From the records below, extract only the lines running from the line with "Task: Select the" to the line with "The image size is (548, 306).", both lines included, reproducing them exactly.
Start of Source information
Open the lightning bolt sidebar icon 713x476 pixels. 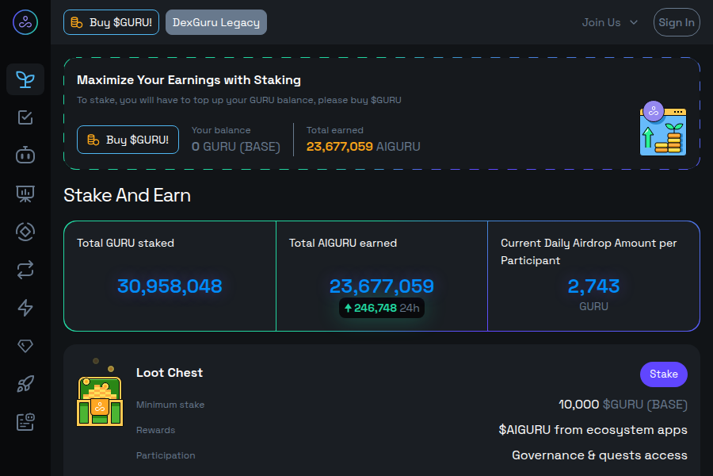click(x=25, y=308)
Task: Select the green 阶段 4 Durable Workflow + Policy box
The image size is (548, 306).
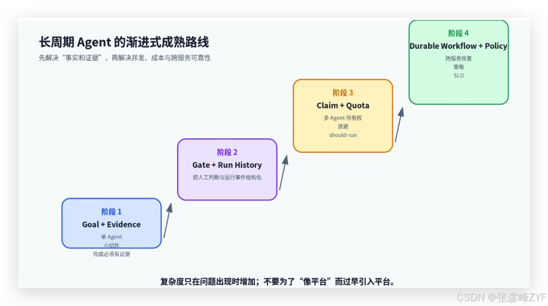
End of Source information
Start of Source information
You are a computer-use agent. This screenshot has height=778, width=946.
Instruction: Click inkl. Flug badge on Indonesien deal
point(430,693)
End of Source information
Answer:
Task: Select the green 阶段 4 Durable Workflow + Policy box
The image size is (548, 306).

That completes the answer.